*TASK OBJECTIVE*:
Your answer must be the exact lines from the one holding "The image size is (1052, 839)." through the end of the entries, with no pictures.

##### PROVIDED DATA

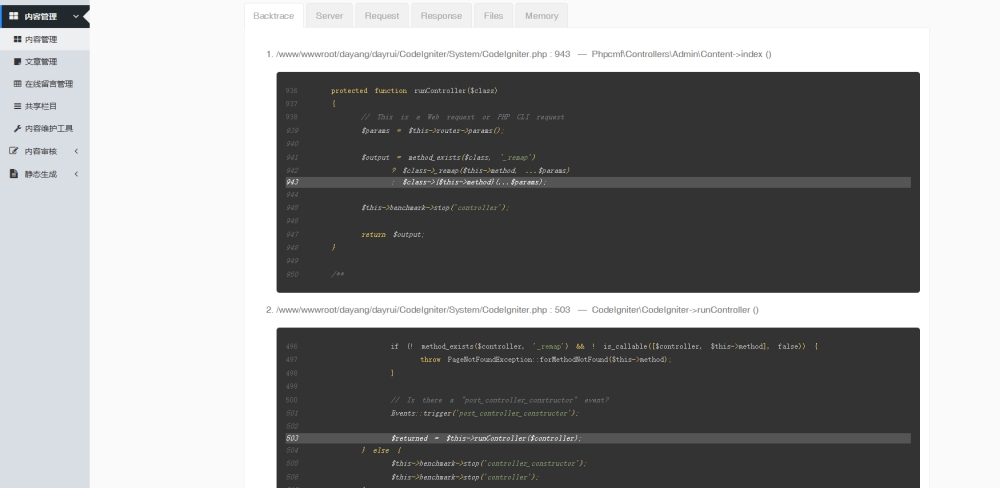Select the Backtrace tab
The height and width of the screenshot is (488, 1000).
pyautogui.click(x=274, y=16)
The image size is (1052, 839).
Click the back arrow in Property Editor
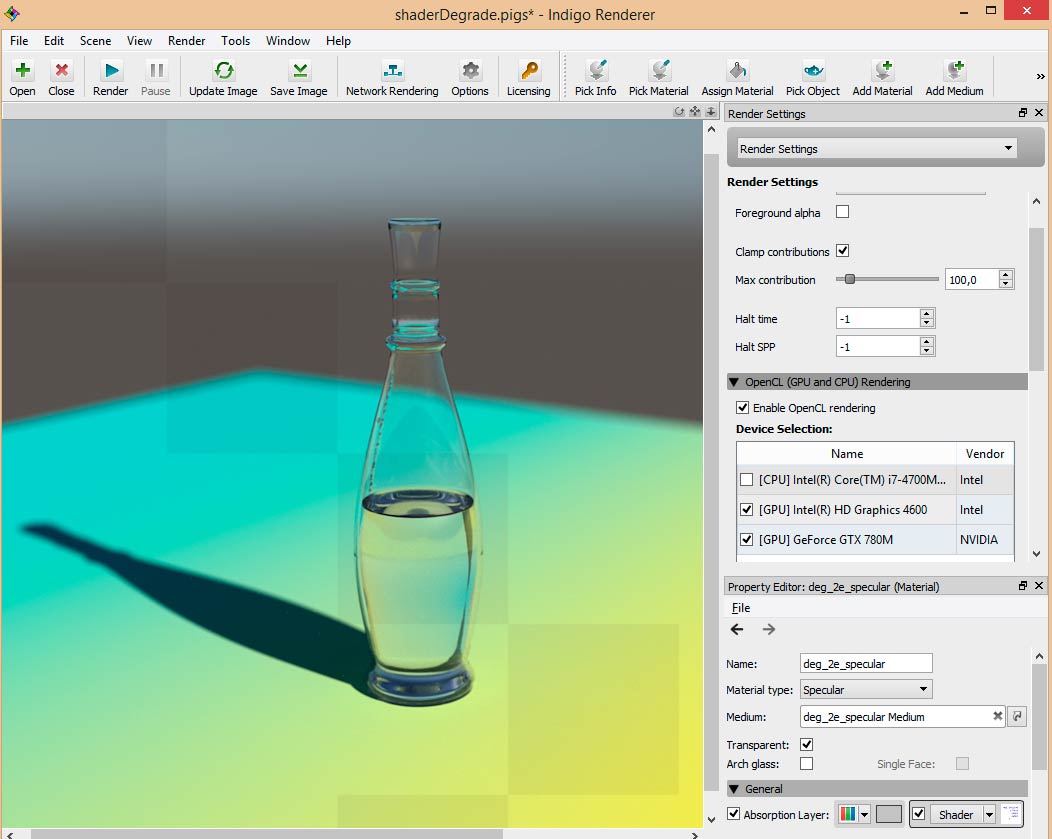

##########

*ANSWER SECTION*:
The image size is (1052, 839).
Click the back arrow in Property Editor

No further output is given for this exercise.